From the reported span profiles using different methods in Figure 5, it is possible to affirm the resolution improvement by the hybrid sparse based reconstruction. In particular, for the forested pixel the proposed method (red profile in Figure 5) outperforms the other employed techniques in the terms of resolution and separation of superimposed scatterers. From the Freeman-Durden profiles of the ground pixel (see Figure 6), in all implemented methods, the surface scattering is recognized as the dominant scattering mechanism, while some volumetric scatterings also are recovered. For the ground pixel, similar results in term of feature extraction from polarimetric information are reconstructed, while the proposed method is able to reach improved resolution capability.
Moving to forest pixel (see Figure 7), it can be seen that both Beamforming and Capon identified volumetric as the dominant scattering mechanism on the ground and canopy height levels, while double-bounce scattering is characterized on the ground height level as the third dominant scattering mechanism (Figure 7a,b). From the proposed method, surface, volumetric and double-bounce as expected are well recovered. For the selected forest pixel, double-bounce and surface scattering are recognized as dominant mechanisms in the ground height level, which is more in coincidence with the forest reality due to the double-bounce wave interaction between ground and trunk. In the canopy height level, volumetric and some surface scattering are the main backscattering mechanisms (Figure 7c).
The given plot reveals important aspect of proposed full-rank reconstruction, in which due to the super-resolution capability the technique is able to distinguish the scatterers and properly characterize the backscattering mechanisms, while those can be interfered with existing classical approaches. Generally, resolution limitation of conventional approaches affected the reconstructed polarimetric information, in which the backscattering mechanism of canopy is mainly characterized along the all-feasible heights. In this case, the ground backscattering due the unresolved interference is affected by the canopy backscattering and double-bounce scattering was not properly identified by such conventional approaches. However, it can be verified that the hybrid sparse based reconstruction properly identified the backscattering mechanisms along the height of ambiguity by improving the resolution capability.
From the generated color-coded Freeman-Durden tomograms using TropiSAR data in Figure 8, the resolution improvement by the sparse based reconstruction (Figure 8e,f) is again evident in comparison with the results by Beamforming (Figure 8a,b) and Capon (Figure 8c,d). Such a resolution improvements can also be verified using the reported results of AfriSAR data sets in Figure 9. In both data set, while the proposed method enjoys side-lobe suppression and produces more focused signals, results by Capon and particularly Beamforming are defocused and affected by the side-lobes. From the qualitative comparison of the reported tomograms, it can be noticed that commonly ground is identified by double-bounce scattering mechanisms in all cases. However, spread and overestimated volumetric scattering in the results by Capon and Beamforming limited ground identification. This is mostly related to the previously mentioned resolution issue and produced interference signal using standard techniques. In contrary, as it is apparent, beside the resolution improvement, ground and canopy are mainly identified by the expected double-bounces and volumetric scattering using the employed proposed method.
However, it should be pointed out that the improvement by proposed method obtained at the cost of processing time.
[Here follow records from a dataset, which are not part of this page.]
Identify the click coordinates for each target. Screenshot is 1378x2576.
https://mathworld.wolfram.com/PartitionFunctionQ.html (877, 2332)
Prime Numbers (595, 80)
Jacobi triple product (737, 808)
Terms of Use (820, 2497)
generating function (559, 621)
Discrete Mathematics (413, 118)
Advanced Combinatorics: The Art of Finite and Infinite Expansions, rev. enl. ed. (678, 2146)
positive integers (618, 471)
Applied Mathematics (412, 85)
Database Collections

The total running time for the proposed method in case of AfriSAR tomograms generation using a desktop PC with a 7-core processor was around 118 and 95 times more than Beamforming and Capon based reconstructions, respectively.

7. Conclusions

This study addressed the full-rank reconstruction problem for forested scenario using sparse based polarimetric SAR tomography reconstruction. In the frame of compressive sensing, a hybrid based sparse estimation method is employed in order to fully characterize the superimposed scattereres by polarimetric information reconstruction. The proposed method was evaluated using simulated and two real data sets, namely TropiSAR and AfriSAR, and it was shown that the method is able to effectively reconstruct forest structure by properly recovering of the second order polarimetric coherence matrix. From the outcomes of this study, the efficiency of the method with respect to conventional full-rank approaches was shown; in particular, the proposed method inherently reconstructed the power spectrum and polarimetric information of the scatterers simultaneously for all heights in the defined observation space, allowed countering with some possible ambiguities. However, as it was mentioned before, depart from undeniable improvement reported in this study, the proposed method might be limited somehow by the processing time.

Author Contributions

Conceptualization, methodology, validation, H.A.; Validation, conceptualization, review and editing, L.F.-F., G.F., G.S. and Y.H.

Acknowledgments

The authors would like to thank the ESA Earth Observation Campaigns Data Project for providing MB TropiSAR data.

Conflicts of Interest

The authors declare no conflicts of interest.

References

  1. Aghababaee, H.; Ferraioli, G.; Schirinzi, G.; Sahebi, M.R. The Role of Nonlocal Estimation in SAR Tomographic Imaging of Volumetric Media. IEEE Geosci. Sens. Lett. 2018, 15, 729–733. [Google Scholar] [CrossRef]
  2. Tebaldini, S. Forest Structure Retrieval from Multi-Baseline SARs. In Remote Sensing of Biomass - Principles and Applications; IntechOpen: London, UK, 2012. [Google Scholar] [Green Version]
  3. Papathanassiou, K.; Cloude, S. Single-baseline polarimetric SAR interferometry. IEEE Trans. Geosci. Sens. 2001, 39, 2352–2363. [Google Scholar] [CrossRef] [Green Version]
  4. Ferro-Famil, L.; Huang, Y.; Reigber, A. High-Resolution SAR Tomography using full rank Polarimetric spectral estimators. In Proceedings of the 2012 IEEE International Geoscience and Remote Sensing Symposium, Munich, Germany, 22–27 July 2012. [Google Scholar]
  5. Ferro-Famil, L.; Huang, Y.; Tebaldini, S. Polarimetric characterization of 3-D scenes using high-resolution and Full-Rank Polarimetric tomographic SAR focusing. In Proceedings of the 2016 IEEE International Geoscience and Remote Sensing Symposium (IGARSS), Beijing, China, 10–15 July 2016. [Google Scholar]
  6. Baraniuk, R.G. Compressive sensing [Lecture Notes]. IEEE Signal Process. Mag. 2007, 24, 118–121. [Google Scholar] [CrossRef]
  7. Donoho, D.L. Compressed sensing. IEEE Trans. Inf. Theory 2006, 52, 1289–1306. [Google Scholar] [CrossRef]
  8. Budillon, A.; Evangelista, A.; Schirinzi, G. SAR Tomography from Sparse Samples. In Proceedings of the 2009 IEEE International Geoscience and Remote Sensing Symposium, Cape Town, South Africa, 12–17 July 2009. [Google Scholar]
  9. Budillon, A.; Evangelista, A.; Schirinzi, G. Three-Dimensional SAR Focusing From Multipass Signals Using Compressive Sampling. IEEE Trans. Geosci. Sens. 2011, 49, 488–499. [Google Scholar] [CrossRef]
  10. Li, X.; Liang, L.; Guo, H.; Huang, Y. Compressive Sensing for Multibaseline Polarimetric SAR Tomography of Forested Areas. IEEE Trans. Geosci. Sens. 2016, 54, 153–166. [Google Scholar] [CrossRef]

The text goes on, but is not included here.